Na brincadeira da "Copa da Educação", o grupo C teria uma classificação muito menos favorável ao Brasil do que a da bola rolando. Em vez de disputar a liderança, o país apareceria atrás da Escócia, que concentraria os melhores resultados educacionais do grupo, enquanto o Haiti ficaria na lanterna.
O retrato faz sentido quando se observam variáveis como acesso à escola, permanência dos estudantes, formação de professores e desempenho em avaliações. A Escócia, inserida no sistema educacional do Reino Unido, costuma combinar maior cobertura, estrutura mais estável e indicadores mais sólidos em diferentes etapas da trajetória escolar.
O Brasil, por sua vez, entraria na disputa pelo segundo lugar. O país tem uma rede ampla e uma base escolar muito maior do que a dos outros concorrentes do grupo, mas ainda convive com desigualdades regionais, diferenças de aprendizagem e gargalos que impedem uma arrancada mais consistente. Na prática, isso o deixaria no meio do caminho entre os mais organizados e os mais vulneráveis.

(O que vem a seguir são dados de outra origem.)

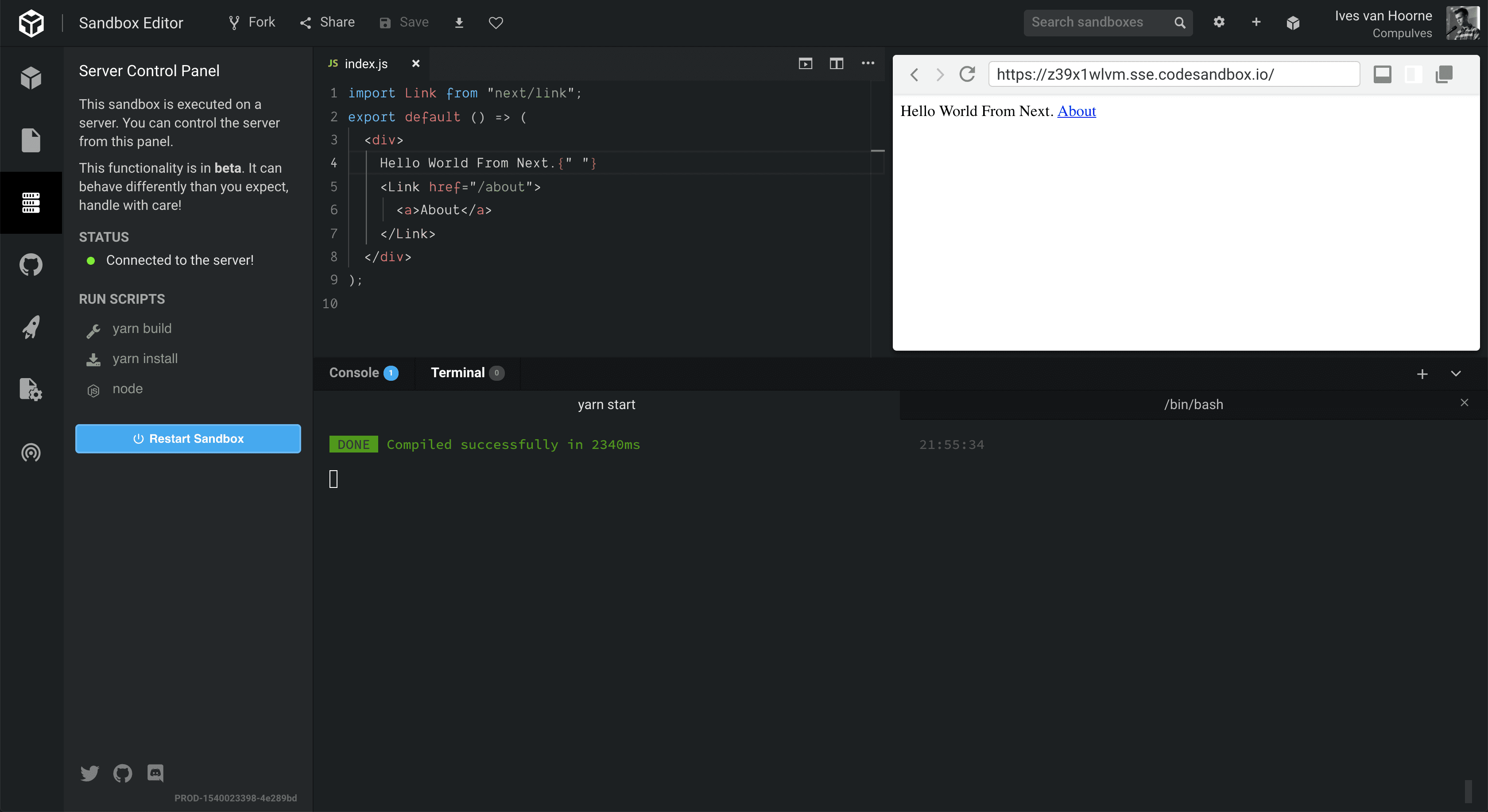
Task: Switch to the Terminal tab
Action: 458,372
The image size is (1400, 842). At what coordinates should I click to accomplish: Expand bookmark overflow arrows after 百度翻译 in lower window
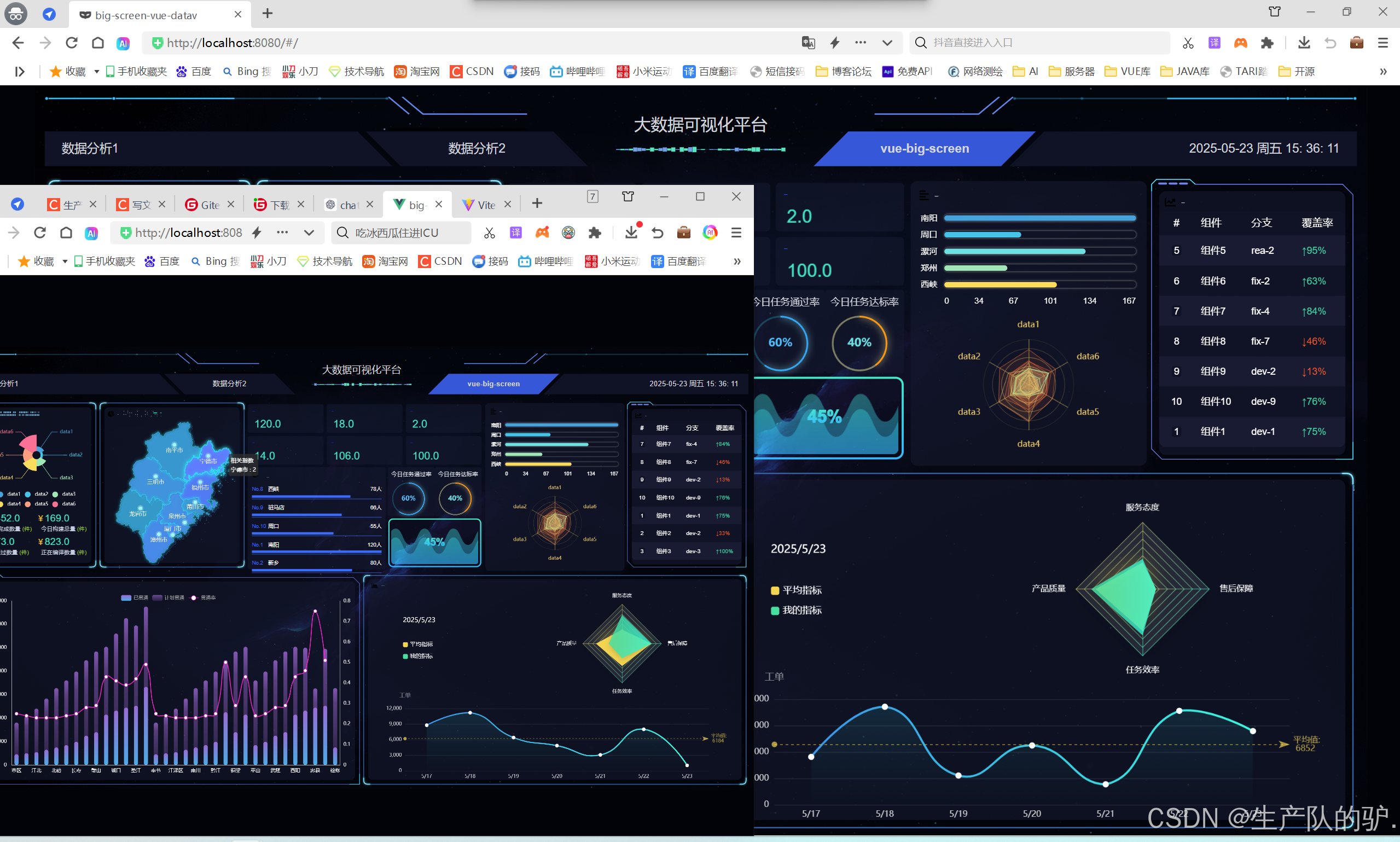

Marrocos surgiria como um adversário em evolução, mas ainda atrás do Brasil no conjunto da comparação. Já o Haiti enfrentaria condições bem mais duras, com obstáculos sociais e institucionais que pesam diretamente sobre a educação. No fim, a tabela da "Copa da Educação" mostraria o que o futebol às vezes disfarça: em desenvolvimento humano, a distância entre os países pode ser tão larga quanto uma goleada.